Printers hope some of these attitudes will change as technology continues to improve. According to Paeglow, IBT has seen its recent growth fueled by high-quality output in monochrome and four-color digital processes. The quality of four-color printing has increased greatly over the past year, and along with it, the percentage of color digital printing, to the extent that Paeglow predicts it will outpace monochrome in the not-too-distant future.
Big news at the Drupa show in Germany, which wrapped up June 11, was the introduction of several digital ink-jet systems, including Hewlett-Packard’s new Inkjet Web Press.
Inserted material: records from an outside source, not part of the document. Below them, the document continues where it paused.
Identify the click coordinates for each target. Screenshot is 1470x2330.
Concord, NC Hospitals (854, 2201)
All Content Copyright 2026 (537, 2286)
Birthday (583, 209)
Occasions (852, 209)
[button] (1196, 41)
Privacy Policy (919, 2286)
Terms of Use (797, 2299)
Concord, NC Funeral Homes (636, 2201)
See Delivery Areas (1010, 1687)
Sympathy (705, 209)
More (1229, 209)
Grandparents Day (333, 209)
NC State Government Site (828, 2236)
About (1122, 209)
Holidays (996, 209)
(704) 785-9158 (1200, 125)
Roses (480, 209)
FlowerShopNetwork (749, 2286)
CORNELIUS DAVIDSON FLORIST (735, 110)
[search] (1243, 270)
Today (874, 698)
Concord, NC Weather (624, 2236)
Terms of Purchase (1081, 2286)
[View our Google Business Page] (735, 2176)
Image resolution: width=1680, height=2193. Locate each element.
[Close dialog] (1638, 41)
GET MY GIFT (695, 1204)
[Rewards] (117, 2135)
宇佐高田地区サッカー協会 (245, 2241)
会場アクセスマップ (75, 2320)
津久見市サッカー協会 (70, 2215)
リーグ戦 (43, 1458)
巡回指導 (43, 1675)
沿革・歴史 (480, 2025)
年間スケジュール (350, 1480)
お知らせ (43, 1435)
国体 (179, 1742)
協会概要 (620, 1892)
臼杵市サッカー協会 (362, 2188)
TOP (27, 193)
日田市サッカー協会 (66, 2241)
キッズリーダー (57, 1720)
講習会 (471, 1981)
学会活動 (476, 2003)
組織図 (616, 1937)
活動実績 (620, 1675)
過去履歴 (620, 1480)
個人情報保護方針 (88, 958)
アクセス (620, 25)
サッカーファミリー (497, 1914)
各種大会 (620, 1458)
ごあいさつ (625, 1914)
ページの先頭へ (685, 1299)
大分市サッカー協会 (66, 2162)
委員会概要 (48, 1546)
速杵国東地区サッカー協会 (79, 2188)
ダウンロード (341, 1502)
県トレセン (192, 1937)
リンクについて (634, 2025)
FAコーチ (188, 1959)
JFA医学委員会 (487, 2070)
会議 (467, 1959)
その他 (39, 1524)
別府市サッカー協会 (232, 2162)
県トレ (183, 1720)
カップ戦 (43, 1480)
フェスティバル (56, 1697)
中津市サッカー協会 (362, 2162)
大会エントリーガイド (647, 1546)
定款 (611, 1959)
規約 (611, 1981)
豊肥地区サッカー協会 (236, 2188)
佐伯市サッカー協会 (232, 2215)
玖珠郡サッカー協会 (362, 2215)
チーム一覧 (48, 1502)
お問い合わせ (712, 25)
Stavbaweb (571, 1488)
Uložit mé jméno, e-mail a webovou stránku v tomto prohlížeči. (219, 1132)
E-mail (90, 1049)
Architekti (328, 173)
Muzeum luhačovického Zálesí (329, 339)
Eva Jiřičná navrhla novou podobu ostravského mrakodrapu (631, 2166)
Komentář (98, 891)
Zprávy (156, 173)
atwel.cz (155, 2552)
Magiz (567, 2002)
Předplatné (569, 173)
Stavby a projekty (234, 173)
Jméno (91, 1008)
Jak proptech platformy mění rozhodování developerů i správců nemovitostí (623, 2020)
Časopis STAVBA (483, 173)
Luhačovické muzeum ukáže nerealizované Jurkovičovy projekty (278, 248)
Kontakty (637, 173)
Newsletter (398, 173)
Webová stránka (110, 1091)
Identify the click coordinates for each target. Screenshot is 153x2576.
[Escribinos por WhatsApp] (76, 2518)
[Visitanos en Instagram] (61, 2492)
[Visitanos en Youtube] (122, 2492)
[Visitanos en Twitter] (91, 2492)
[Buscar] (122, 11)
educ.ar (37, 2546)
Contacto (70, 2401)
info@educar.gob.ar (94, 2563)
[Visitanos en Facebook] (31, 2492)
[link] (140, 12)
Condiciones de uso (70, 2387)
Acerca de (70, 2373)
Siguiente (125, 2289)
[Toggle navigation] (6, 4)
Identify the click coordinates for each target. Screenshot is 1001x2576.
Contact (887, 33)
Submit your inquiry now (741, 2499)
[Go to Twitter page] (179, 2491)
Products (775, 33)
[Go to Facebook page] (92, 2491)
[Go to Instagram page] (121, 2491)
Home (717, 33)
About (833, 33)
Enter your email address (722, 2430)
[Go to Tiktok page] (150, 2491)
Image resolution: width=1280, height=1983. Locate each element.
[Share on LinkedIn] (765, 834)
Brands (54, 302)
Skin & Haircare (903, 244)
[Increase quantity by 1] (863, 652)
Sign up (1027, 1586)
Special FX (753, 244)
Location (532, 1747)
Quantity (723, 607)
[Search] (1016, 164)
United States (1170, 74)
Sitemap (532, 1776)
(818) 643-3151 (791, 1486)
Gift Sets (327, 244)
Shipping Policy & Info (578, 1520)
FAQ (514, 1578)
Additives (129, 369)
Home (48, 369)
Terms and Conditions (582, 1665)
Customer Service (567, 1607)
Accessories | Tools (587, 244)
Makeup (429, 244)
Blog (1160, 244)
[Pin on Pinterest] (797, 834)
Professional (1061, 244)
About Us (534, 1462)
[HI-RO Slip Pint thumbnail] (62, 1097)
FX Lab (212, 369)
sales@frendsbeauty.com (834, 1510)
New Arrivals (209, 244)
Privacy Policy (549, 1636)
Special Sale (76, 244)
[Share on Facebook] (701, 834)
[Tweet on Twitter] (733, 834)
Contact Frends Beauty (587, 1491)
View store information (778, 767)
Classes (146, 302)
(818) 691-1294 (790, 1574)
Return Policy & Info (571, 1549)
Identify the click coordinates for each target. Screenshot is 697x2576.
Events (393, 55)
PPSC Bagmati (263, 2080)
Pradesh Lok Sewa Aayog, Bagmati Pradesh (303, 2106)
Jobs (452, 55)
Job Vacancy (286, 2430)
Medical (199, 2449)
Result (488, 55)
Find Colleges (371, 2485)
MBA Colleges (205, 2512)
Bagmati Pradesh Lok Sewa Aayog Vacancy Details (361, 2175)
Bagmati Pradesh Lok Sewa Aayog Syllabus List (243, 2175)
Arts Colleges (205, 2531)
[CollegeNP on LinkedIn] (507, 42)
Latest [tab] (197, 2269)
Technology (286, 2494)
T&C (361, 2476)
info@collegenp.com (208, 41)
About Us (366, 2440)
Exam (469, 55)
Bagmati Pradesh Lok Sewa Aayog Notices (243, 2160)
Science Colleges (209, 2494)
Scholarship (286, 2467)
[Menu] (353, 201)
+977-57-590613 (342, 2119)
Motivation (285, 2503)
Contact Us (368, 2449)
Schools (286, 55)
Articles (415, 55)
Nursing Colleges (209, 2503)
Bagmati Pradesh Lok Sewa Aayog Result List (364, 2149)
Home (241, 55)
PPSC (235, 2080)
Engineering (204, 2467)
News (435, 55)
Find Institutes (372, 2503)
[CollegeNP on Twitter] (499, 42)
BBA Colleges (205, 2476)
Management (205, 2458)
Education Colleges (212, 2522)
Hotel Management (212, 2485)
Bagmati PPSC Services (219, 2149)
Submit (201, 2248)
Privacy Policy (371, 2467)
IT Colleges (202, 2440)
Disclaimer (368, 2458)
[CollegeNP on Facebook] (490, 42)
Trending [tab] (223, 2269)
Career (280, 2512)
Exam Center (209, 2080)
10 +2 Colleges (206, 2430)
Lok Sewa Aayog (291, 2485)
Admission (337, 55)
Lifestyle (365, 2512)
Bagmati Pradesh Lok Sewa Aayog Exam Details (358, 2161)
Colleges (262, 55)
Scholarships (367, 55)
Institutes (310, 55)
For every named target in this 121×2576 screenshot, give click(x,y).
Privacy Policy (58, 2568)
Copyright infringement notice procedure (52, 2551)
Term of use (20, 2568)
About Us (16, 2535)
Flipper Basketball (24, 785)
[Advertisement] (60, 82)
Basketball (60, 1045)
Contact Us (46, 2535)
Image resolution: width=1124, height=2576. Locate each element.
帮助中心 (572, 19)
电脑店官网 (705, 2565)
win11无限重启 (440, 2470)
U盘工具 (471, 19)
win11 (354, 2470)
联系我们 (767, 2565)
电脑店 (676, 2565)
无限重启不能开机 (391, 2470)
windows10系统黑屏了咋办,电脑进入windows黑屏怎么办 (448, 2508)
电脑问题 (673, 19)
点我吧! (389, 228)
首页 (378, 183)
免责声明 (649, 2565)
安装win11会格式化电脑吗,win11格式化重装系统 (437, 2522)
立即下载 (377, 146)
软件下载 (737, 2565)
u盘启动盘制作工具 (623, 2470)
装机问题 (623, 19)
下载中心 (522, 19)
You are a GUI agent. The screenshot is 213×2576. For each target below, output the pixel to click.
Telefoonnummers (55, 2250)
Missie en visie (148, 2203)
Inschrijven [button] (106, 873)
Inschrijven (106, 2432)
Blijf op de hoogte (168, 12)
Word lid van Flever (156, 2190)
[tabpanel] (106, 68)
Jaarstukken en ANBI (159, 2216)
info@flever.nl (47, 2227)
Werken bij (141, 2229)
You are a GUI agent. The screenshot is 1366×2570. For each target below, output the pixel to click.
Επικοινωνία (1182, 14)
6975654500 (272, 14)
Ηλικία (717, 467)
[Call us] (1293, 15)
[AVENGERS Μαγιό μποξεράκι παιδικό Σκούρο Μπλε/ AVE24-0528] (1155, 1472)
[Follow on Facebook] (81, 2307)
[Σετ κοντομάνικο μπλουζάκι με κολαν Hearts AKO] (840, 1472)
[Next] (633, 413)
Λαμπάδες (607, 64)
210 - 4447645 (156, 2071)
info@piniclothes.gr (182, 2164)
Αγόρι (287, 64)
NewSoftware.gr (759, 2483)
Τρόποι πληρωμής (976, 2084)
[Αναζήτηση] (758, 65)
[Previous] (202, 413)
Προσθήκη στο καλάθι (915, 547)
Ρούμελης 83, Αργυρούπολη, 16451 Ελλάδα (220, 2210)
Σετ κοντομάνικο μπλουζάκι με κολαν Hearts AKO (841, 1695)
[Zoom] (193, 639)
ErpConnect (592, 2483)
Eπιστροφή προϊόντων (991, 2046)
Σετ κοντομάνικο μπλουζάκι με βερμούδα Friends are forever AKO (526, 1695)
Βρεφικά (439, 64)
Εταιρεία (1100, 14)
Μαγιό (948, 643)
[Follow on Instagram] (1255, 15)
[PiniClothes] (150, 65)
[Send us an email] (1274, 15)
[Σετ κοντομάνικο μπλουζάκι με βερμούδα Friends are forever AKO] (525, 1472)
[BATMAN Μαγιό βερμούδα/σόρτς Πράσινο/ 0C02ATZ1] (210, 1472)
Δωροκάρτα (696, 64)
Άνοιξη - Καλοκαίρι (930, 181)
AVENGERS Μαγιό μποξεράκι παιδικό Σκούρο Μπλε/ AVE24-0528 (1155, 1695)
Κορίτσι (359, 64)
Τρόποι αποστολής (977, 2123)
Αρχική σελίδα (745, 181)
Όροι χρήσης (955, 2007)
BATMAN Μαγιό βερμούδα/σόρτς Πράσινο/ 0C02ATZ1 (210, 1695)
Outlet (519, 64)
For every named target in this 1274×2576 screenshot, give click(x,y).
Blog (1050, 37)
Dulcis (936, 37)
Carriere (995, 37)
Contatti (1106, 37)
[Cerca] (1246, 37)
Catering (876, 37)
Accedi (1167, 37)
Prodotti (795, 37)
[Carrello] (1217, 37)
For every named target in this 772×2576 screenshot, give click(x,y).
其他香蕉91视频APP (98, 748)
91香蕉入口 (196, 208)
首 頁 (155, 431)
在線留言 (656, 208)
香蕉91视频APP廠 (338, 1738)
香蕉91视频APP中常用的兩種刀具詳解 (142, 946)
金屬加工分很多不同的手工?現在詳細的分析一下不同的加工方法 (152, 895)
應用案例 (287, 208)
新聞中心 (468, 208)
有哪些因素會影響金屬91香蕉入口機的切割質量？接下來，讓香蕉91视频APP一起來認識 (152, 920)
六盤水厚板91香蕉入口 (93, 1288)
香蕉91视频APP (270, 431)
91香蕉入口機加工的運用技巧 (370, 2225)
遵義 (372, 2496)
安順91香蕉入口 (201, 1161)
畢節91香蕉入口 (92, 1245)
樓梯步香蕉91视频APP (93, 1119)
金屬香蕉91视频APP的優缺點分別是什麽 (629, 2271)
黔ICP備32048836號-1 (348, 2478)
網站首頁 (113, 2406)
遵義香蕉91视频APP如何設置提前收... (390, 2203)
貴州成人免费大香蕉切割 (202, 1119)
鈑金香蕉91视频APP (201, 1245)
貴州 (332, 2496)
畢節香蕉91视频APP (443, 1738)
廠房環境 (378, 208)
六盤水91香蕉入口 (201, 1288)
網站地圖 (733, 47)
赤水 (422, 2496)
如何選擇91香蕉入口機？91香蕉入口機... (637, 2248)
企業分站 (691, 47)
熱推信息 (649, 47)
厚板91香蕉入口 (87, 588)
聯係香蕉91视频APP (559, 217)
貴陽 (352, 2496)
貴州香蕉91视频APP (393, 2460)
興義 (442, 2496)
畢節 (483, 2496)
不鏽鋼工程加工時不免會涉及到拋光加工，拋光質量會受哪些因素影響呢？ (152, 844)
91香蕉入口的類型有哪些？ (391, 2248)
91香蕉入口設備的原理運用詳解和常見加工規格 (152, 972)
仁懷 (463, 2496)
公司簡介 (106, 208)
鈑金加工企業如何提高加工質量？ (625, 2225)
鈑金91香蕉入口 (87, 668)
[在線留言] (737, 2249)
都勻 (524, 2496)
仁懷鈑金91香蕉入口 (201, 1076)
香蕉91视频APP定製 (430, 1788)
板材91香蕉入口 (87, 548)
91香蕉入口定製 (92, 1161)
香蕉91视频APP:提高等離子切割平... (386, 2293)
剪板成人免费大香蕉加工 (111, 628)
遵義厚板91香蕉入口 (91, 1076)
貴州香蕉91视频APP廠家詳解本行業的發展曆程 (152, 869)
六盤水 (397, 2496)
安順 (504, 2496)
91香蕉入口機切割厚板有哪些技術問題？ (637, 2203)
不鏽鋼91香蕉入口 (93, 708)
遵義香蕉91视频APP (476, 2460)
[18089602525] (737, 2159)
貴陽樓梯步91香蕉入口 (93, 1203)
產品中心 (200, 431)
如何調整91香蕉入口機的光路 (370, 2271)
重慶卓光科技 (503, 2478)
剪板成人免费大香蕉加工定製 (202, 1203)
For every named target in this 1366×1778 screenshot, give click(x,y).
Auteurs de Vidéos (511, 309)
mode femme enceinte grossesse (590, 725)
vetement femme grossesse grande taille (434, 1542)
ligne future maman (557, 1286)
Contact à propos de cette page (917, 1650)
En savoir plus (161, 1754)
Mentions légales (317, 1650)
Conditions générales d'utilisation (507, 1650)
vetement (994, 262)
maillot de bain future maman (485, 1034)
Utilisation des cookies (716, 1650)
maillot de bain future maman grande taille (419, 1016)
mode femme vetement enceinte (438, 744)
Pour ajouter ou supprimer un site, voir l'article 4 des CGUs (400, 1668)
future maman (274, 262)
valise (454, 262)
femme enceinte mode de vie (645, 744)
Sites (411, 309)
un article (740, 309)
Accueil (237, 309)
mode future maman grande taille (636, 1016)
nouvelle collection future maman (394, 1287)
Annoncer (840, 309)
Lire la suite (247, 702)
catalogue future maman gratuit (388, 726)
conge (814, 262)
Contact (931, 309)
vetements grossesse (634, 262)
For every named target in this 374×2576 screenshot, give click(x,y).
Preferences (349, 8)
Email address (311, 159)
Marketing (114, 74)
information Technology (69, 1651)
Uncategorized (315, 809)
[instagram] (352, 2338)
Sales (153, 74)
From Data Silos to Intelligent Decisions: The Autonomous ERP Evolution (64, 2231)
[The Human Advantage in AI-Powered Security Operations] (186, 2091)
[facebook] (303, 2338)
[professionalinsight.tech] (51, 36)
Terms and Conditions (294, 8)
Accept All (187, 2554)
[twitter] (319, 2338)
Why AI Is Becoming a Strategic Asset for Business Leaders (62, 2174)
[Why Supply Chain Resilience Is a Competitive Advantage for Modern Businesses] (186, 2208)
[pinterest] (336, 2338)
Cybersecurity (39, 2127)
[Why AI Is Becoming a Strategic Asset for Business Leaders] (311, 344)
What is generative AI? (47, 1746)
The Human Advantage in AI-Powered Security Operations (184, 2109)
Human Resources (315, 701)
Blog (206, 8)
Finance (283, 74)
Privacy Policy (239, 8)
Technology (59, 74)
Well before the show comes around again in 2012, industry watchers expect ink-jet to be making available longer print-run capabilities at a lower price than currently available.
“Because of the speed, because of the width of the system, because of cost per page, both in monochrome and color, it’s not going to happen tomorrow, but within the next 2 or 3 years, we are going to see a jump in the kind of things that can be produced digitally compared to what is done today,” says Biscos. “Ink-jet gets us closer to offset, while still keeping the benefits of digital in terms of print-on-demand—no waste, no warehousing and additional sales. So you have the benefits of digital while getting closer to offset in terms of pricing.”
Paeglow agrees that the impact of ink-jet capabilities, while still some 18 months away, could be very significant.
“That’s the next step, the next evolution,” he says. “With this, we might be competitive in the 2,000-3,000 copies area. That’s very significant because it wipes out all sheet-fed, offset printing.”